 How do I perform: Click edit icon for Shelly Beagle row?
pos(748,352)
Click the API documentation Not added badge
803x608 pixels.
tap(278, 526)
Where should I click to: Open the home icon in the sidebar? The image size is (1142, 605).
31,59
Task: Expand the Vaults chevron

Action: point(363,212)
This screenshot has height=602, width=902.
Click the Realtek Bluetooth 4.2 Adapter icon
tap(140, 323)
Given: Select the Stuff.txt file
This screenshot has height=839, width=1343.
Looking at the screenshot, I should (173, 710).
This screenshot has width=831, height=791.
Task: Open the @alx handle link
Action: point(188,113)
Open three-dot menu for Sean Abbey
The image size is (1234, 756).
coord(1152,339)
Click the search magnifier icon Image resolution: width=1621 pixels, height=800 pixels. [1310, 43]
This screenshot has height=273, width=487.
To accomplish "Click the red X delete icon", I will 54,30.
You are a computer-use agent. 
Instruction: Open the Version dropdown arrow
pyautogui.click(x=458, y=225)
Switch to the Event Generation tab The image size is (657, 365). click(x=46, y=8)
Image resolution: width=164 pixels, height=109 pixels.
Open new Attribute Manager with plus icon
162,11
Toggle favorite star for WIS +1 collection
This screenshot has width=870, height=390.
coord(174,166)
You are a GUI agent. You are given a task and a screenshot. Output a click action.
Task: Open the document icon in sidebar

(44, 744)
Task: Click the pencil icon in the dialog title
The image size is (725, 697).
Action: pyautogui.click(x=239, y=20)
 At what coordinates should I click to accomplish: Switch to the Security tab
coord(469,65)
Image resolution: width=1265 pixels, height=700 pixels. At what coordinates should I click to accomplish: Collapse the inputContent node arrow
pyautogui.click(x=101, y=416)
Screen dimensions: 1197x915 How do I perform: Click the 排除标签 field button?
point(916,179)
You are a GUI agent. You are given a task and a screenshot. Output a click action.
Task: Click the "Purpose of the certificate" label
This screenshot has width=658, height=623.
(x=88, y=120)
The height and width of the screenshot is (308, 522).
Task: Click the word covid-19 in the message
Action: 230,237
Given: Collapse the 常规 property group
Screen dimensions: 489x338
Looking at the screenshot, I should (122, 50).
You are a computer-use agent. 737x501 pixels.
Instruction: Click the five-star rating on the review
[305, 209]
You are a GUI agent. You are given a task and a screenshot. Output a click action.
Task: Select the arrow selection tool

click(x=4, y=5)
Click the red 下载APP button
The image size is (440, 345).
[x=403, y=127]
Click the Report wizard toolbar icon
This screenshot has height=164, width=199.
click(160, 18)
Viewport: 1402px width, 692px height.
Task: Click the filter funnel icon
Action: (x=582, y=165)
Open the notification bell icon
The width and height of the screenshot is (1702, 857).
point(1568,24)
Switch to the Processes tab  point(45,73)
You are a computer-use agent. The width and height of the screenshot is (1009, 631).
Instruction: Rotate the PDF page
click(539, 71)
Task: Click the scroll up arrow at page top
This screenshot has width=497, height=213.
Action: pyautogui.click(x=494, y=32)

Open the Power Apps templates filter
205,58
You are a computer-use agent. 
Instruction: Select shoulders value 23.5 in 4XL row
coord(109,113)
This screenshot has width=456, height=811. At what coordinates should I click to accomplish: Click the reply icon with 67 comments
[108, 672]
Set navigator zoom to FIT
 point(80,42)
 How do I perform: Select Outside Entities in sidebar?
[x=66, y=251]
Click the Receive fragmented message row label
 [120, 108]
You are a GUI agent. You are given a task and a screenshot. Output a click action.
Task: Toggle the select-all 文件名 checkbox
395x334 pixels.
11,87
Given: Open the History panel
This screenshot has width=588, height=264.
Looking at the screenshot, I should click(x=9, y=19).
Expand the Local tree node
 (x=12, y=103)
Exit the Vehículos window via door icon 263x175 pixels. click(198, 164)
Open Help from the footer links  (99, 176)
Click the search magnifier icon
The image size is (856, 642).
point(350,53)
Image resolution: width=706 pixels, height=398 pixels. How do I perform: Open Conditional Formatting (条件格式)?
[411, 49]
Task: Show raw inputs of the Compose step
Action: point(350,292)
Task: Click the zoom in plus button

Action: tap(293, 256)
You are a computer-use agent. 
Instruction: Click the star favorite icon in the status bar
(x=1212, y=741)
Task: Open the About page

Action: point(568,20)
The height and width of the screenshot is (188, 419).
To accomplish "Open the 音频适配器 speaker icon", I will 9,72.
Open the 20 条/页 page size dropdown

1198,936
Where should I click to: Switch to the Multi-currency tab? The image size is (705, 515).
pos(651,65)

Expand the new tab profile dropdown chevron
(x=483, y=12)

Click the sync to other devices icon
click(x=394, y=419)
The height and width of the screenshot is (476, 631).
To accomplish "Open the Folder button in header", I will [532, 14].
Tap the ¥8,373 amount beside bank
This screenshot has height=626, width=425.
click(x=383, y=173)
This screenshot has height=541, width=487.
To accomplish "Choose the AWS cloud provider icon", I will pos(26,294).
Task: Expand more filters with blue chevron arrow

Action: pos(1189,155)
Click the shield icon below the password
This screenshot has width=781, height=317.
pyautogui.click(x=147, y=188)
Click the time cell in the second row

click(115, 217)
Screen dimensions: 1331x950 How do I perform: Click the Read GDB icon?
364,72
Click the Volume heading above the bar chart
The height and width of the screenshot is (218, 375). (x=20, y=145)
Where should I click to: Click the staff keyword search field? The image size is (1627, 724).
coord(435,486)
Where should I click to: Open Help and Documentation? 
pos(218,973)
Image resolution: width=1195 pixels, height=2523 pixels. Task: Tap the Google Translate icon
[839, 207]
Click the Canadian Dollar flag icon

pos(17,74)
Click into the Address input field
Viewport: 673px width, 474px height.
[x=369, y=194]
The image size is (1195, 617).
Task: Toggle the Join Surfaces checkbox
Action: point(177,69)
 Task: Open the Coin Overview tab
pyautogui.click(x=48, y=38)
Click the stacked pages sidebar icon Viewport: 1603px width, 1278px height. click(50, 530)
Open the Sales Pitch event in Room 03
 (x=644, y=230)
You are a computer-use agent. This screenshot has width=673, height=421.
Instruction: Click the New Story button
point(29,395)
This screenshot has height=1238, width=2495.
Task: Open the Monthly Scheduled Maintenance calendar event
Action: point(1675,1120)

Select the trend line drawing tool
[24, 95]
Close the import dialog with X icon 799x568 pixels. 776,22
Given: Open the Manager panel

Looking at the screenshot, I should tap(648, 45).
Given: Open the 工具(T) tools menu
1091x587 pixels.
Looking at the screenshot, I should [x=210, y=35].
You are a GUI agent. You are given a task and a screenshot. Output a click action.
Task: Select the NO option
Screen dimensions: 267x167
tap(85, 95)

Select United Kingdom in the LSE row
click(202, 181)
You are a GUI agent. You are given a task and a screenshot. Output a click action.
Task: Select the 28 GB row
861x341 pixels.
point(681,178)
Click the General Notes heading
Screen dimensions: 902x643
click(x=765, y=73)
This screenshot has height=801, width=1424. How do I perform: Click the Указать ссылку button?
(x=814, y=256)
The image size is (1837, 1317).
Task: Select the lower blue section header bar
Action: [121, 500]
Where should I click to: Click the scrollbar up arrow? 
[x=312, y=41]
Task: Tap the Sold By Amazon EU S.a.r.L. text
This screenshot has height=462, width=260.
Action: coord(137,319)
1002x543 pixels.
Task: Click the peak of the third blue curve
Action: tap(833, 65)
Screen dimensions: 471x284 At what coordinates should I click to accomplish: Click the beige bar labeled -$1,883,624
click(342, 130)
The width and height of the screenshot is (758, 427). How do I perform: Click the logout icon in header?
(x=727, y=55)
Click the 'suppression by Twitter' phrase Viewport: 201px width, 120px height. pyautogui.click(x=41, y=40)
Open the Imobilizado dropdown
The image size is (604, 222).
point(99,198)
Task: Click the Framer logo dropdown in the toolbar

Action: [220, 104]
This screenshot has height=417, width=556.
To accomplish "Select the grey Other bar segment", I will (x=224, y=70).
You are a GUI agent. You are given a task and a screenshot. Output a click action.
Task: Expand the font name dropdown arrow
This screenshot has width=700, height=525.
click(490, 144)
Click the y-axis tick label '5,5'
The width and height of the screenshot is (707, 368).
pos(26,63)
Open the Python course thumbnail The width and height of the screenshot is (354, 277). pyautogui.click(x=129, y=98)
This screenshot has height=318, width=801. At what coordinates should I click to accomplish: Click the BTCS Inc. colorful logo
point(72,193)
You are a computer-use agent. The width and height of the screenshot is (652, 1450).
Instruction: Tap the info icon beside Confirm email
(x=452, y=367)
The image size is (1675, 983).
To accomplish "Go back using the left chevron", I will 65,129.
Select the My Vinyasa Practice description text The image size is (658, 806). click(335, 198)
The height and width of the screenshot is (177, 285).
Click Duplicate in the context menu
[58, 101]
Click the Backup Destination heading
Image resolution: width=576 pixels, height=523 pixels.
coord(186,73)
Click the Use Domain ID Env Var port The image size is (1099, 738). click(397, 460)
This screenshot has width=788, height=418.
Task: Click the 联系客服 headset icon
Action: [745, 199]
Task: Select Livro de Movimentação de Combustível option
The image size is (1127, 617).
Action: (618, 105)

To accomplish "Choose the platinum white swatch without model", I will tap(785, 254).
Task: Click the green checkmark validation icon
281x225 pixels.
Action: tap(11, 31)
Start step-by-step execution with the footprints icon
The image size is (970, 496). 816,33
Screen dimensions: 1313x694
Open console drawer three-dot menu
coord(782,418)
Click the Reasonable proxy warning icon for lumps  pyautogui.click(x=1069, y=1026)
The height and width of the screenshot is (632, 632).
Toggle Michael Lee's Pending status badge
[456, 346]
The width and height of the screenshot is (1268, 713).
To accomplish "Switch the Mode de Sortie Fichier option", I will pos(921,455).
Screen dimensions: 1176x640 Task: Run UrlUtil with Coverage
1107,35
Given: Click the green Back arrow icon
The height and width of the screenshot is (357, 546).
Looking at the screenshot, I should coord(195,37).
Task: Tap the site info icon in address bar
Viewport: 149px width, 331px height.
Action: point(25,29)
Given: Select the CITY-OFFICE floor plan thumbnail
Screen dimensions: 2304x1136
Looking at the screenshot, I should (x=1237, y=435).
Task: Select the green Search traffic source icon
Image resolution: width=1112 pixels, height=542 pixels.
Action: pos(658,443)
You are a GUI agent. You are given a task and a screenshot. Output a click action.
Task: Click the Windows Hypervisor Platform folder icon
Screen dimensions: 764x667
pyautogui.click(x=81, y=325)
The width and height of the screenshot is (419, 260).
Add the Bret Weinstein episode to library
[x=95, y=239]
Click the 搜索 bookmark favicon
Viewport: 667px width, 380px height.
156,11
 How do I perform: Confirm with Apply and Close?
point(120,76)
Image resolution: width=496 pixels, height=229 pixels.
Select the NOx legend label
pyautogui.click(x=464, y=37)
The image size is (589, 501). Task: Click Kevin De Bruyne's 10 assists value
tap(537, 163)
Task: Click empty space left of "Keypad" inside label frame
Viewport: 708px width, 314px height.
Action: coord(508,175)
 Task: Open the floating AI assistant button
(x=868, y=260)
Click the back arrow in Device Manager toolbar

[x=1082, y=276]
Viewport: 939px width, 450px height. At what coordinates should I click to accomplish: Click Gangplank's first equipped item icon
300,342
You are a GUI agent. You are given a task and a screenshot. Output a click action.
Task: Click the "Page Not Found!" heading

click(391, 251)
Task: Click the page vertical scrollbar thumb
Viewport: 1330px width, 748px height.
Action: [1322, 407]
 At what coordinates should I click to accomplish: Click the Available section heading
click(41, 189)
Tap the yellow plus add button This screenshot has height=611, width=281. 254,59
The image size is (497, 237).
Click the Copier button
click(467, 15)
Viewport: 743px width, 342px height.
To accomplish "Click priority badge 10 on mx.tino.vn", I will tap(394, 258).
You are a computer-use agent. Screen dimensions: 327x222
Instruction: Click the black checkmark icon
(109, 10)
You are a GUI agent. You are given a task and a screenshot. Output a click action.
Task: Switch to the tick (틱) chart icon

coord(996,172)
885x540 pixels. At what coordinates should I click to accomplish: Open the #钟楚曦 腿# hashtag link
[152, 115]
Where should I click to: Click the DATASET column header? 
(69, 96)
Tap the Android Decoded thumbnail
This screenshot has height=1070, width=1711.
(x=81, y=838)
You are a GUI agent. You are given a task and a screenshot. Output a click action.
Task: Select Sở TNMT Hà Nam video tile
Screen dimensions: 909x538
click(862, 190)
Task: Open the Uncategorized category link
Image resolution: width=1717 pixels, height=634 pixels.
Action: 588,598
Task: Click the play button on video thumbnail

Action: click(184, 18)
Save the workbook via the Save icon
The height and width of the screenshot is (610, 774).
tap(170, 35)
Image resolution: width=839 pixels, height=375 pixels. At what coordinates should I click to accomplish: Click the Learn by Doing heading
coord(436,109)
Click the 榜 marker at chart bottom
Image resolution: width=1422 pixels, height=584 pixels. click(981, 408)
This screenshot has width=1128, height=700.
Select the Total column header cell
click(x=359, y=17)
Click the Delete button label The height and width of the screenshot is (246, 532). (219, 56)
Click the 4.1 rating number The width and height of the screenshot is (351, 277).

### Compito breve
Ricopia senza modifiche le righe dei record dall'inizio fino alla riga che contiene "Action: point(363,212)", inclusa.

### Risposta corretta
 How do I perform: Click edit icon for Shelly Beagle row?
pos(748,352)
Click the API documentation Not added badge
803x608 pixels.
tap(278, 526)
Where should I click to: Open the home icon in the sidebar? The image size is (1142, 605).
31,59
Task: Expand the Vaults chevron

Action: point(363,212)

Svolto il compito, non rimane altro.